Walshe suggests two possibilities: running as a write-in candidate, which would be extremely difficult, expensive, and unlikely; or running on the Alaska Independence Party's ticket. Walshe seems to think Murkowski's campaign is considering the latter, despite the trouble she might have overcoming the party's secessionist bent.
But Gail Fenumiai, director of Alaska's Department of Elections, told me in an email that Murkowski would not be able to run on the AIP's ticket. "There were no US Senate Alaskan Independence Party candidates on the Primary Election," Fenumiai wrote, "so there is no option for them to place someone on the ballot."

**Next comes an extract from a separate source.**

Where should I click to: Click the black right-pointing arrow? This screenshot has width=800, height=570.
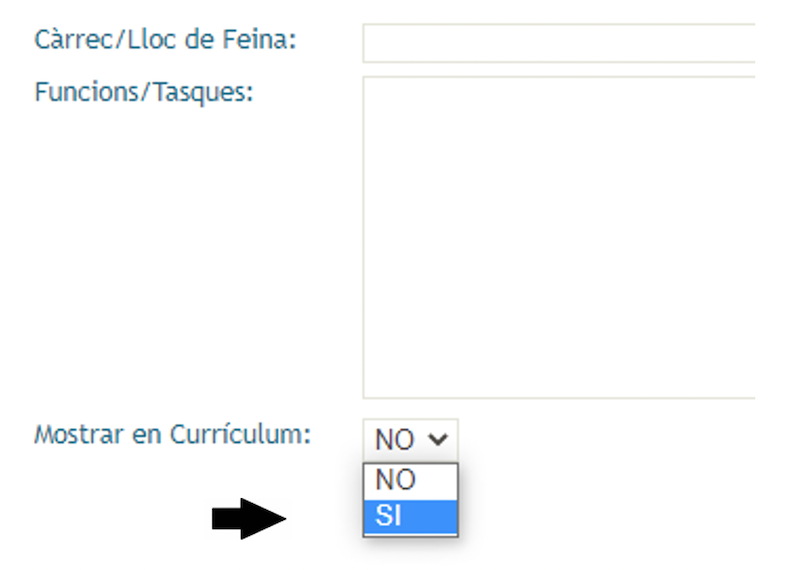[x=249, y=520]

Since Murkowski missed the June filing deadline for independent candidates, her main other third-party option, other than running as a write-in, seems to be with the state's Libertarian Party. Fenumiai said that the party could replace its current candidate with Murkowski if it so chooses.
Scot Kohlhaas, chairman of the Alaska Libertarian Party, could not comment on whether they'd be open to putting her on their ballot. Their candidate, David Haase, would have to withdraw voluntarily, and the party would have to make the change by a date in September. "I can say this," Kohlhaas said. "She is more pro-choice, and we like that. She voted for amnesty, we like that. There are things about Lisa that we like."
But just how likely is Murkowski to even explore the option? William Galston, a senior fellow in Governance Studies at the Brookings Institute, thinks she would be reluctant to split the Republican vote. "I don't think there's evidence that she's been driven away from her home party the way Charlie Crist was," Galston said. "Pursuing this hypothetically, if you split the 55 or 60 percent of the vote that the Republican nominee would probably get this year, and you generate a plurality Democratic winner for the Senate seat -- what are you doing?"
Alfredo Rodriguez, a vice president of conservative consulting firm Marsh Copsey + Associates, thinks Murkowski is unlikely to run as a third-party candidate because of the risk of alienating her base. "I think in Murkowski's case, if she does in fact lose, then I think she's going to damage herself with Republicans," Rodriguez said. "You know, Alaska's a very Republican state, and so while certainly the new dynamic and a possible third candidacy by Lisa Murkowski could change the race, I think Joe Miller will prevail."
Joe Lieberman, of course, was not afraid to split the Democratic vote. But he had arguably more crossover appeal than Murkowski, who might do better to wait out a term and run again in 2016.